# DATA UNDER STUDY
>>
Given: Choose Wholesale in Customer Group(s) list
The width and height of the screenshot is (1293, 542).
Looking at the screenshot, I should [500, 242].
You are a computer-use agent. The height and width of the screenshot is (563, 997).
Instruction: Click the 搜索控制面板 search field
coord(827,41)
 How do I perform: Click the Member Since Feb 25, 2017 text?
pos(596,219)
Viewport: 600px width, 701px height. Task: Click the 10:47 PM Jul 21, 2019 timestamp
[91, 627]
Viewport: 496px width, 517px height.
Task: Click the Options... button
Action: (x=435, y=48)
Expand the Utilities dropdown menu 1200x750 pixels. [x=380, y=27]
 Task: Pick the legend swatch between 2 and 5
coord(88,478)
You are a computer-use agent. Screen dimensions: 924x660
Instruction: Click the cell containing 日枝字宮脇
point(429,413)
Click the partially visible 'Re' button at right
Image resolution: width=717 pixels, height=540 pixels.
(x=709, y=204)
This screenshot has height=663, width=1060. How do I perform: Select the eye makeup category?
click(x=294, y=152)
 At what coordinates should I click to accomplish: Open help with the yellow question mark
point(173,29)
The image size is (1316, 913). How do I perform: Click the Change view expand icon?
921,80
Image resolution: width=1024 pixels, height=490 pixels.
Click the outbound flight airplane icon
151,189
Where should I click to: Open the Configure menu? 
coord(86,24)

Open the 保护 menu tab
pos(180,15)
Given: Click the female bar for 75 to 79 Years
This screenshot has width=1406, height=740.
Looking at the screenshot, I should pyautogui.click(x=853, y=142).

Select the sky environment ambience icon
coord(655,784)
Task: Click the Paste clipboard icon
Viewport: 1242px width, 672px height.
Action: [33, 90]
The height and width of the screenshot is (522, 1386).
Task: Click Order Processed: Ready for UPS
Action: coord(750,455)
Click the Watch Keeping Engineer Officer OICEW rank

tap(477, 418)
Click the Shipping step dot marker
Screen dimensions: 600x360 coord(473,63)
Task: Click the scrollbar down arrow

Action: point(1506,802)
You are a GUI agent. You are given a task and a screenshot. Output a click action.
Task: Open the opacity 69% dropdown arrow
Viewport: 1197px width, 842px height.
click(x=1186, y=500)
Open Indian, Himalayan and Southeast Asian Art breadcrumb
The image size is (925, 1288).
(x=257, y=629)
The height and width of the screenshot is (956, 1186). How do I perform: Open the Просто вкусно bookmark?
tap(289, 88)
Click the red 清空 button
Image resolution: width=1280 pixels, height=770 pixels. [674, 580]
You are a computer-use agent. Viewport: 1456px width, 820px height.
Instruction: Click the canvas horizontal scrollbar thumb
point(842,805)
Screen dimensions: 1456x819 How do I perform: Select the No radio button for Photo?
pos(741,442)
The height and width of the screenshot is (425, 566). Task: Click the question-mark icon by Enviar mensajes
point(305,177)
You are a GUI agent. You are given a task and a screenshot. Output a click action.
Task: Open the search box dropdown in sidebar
<<
# YOUR TASK
Nothing but the full listing, copied exactly, belongs in the answer.

# REPLY TO THE TASK
Given: Choose Wholesale in Customer Group(s) list
The width and height of the screenshot is (1293, 542).
Looking at the screenshot, I should [500, 242].
You are a computer-use agent. The height and width of the screenshot is (563, 997).
Instruction: Click the 搜索控制面板 search field
coord(827,41)
 How do I perform: Click the Member Since Feb 25, 2017 text?
pos(596,219)
Viewport: 600px width, 701px height. Task: Click the 10:47 PM Jul 21, 2019 timestamp
[91, 627]
Viewport: 496px width, 517px height.
Task: Click the Options... button
Action: (x=435, y=48)
Expand the Utilities dropdown menu 1200x750 pixels. [x=380, y=27]
 Task: Pick the legend swatch between 2 and 5
coord(88,478)
You are a computer-use agent. Screen dimensions: 924x660
Instruction: Click the cell containing 日枝字宮脇
point(429,413)
Click the partially visible 'Re' button at right
Image resolution: width=717 pixels, height=540 pixels.
(x=709, y=204)
This screenshot has height=663, width=1060. How do I perform: Select the eye makeup category?
click(x=294, y=152)
 At what coordinates should I click to accomplish: Open help with the yellow question mark
point(173,29)
The image size is (1316, 913). How do I perform: Click the Change view expand icon?
921,80
Image resolution: width=1024 pixels, height=490 pixels.
Click the outbound flight airplane icon
151,189
Where should I click to: Open the Configure menu? 
coord(86,24)

Open the 保护 menu tab
pos(180,15)
Given: Click the female bar for 75 to 79 Years
This screenshot has width=1406, height=740.
Looking at the screenshot, I should pyautogui.click(x=853, y=142).

Select the sky environment ambience icon
coord(655,784)
Task: Click the Paste clipboard icon
Viewport: 1242px width, 672px height.
Action: [33, 90]
The height and width of the screenshot is (522, 1386).
Task: Click Order Processed: Ready for UPS
Action: coord(750,455)
Click the Watch Keeping Engineer Officer OICEW rank

tap(477, 418)
Click the Shipping step dot marker
Screen dimensions: 600x360 coord(473,63)
Task: Click the scrollbar down arrow

Action: point(1506,802)
You are a GUI agent. You are given a task and a screenshot. Output a click action.
Task: Open the opacity 69% dropdown arrow
Viewport: 1197px width, 842px height.
click(x=1186, y=500)
Open Indian, Himalayan and Southeast Asian Art breadcrumb
The image size is (925, 1288).
(x=257, y=629)
The height and width of the screenshot is (956, 1186). How do I perform: Open the Просто вкусно bookmark?
tap(289, 88)
Click the red 清空 button
Image resolution: width=1280 pixels, height=770 pixels. [674, 580]
You are a computer-use agent. Viewport: 1456px width, 820px height.
Instruction: Click the canvas horizontal scrollbar thumb
point(842,805)
Screen dimensions: 1456x819 How do I perform: Select the No radio button for Photo?
pos(741,442)
The height and width of the screenshot is (425, 566). Task: Click the question-mark icon by Enviar mensajes
point(305,177)
You are a GUI agent. You are given a task and a screenshot. Output a click action.
Task: Open the search box dropdown in sidebar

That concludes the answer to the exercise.